Participation, Eligibility And Requirements
Eligibility to Participate in the Clinic
The Clinic is open to all students who have completed their first year of Law School. The Clinic operates on a year-round basis. Students can either enroll for the Full-time summer session or Part-time during the academic year. Students enrolled Part-time during the academic year must register for the Clinic in both the Fall and Spring semesters.
Clinic Requirements
During the academic year, students must register for at least 5 credits during each semester. During the summer, students must enroll for 7 credits for a 12 week session. The students also receive a remission of their summer tuition. This amounts to 40 hours of clinical work per week. Students who enroll in the Clinic during the academic year must also enroll in a 2-credit consumer law seminar, held during the fall semester. The seminar familiarizes students with the substantive laws they will be using in their cases and other projects. The main academic component of the seminar is an analytical paper focusing on consumer law.
Student Feedback and Evaluation
Clinic students meet frequently with their attorney supervisors, to discuss and receive extensive feedback on their work. They also participate in weekly case meetings with other students. At the end of the semester students receive written performance evaluations.
Work with the CLC
If you would like more information about the CLC or are interested in applying, contact the Clinic at (608) 263-6283, or email Director Steve Meili at semeili@wisc.edu.
Lawyering Skills
The Consumer Law Clinic trains students in all aspects of civil litigation. Students typically begin their work by participating in the initial client interview and follow-up counseling session. Students then conduct a factual and legal investigation to determine whether the potential client has a viable legal claim. If the students decide that the client has a valid claim, and the supervisors and advisory board concur, the students draft the complaint. Students then maintain contact with the client throughout the case.
Students also participate directly in the discovery phase of litigation. They draft interrogatories, requests for production, requests to admit as well as the responses to discovery requests from opposing parties. They also take depositions and participate in trials.
The Clinic emphasizes legal writing as one of the most important lawyering skills. Students draft letters to clients and opposing counsel, briefs, motions and supporting memoranda on a host of procedural and substantive issues during the pre-trial and trial phase. Students receive feedback on their written work, including suggestions for improving their writing generally in addition to specific editorial suggestions.
The Clinic stresses the importance of collaboration in lawyering, a skill often underemphasized in traditional legal education. The Clinic co-counsels many of its cases with lawyers from Madison and around the country. Working with expert consumer law attorneys enables the students to observe and learn legal skills that cannot be taught in the classroom. Students also work closely with each other on individual cases. Additionally, the Clinic holds weekly meetings where students discuss their cases and receive input from each other. In these ways, the Clinic seeks to instill an awareness that cooperative lawyering is a necessity in actual practice.
Students in the Clinic also acquire general legal practice skills. For example, students must organize and maintain their case files and keep contemporaneous records of the time they spend on their cases. The latter is also necessary because much of the Clinic's financial support comes from attorney's fees. Additionally, students are required to confer frequently with their clients to keep them abreast of the progress of their cases and to determine if their client's goals have changed over time.

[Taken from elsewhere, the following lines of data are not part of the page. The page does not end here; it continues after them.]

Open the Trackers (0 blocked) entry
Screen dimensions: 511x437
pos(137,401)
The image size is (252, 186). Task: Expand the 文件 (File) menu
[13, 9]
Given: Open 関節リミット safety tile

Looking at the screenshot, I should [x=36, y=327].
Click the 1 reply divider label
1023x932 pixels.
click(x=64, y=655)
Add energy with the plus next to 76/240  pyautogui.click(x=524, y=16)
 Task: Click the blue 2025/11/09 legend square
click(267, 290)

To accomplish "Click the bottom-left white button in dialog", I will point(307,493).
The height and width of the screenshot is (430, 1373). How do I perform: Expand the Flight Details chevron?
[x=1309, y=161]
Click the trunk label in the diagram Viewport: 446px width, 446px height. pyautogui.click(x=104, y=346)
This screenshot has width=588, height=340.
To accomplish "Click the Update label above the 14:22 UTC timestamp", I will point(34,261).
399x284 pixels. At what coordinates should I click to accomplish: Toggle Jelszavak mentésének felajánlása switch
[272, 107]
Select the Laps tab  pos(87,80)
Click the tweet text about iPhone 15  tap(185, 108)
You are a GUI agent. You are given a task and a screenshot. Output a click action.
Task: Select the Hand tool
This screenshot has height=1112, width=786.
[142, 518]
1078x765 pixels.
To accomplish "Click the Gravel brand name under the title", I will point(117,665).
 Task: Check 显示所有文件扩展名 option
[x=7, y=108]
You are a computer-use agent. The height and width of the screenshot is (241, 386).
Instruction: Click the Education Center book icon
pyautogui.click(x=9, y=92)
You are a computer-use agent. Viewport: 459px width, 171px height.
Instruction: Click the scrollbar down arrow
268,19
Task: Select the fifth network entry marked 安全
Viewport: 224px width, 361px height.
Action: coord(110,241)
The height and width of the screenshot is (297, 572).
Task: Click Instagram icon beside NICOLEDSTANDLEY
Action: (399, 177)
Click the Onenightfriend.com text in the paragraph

The Clinic stresses the prevalence of ethical dilemmas in all areas of legal practice, including litigation. Students are trained to recognize and address ethical issues such as conflict of interest, attorney-client privilege, solicitation of clients and the boundaries of zealous advocacy. They evaluate these issues during Clinic meetings and, in many cases, by consulting with ethical experts on the law school faculty.
The Clinic also offers students the unique opportunity to integrate practical skills with the substantive law they learn in class. All students in the Clinic are required to enroll in a consumer law seminar that surveys the basic elements of consumer protection, such as fraud and misrepresentation, credit disclosure laws, and unfair debt collection practices. Much of the seminar's curriculum is based on cases litigated in the Clinic.
Lastly, students enrolled in the Clinic are given the opportunity to work on legislative and administrative advocacy projects before the Wisconsin Legislature and various administrative agencies. They draft and analyze proposed legislation and administrative rules, deliver testimony at public hearings, and meet with government officials.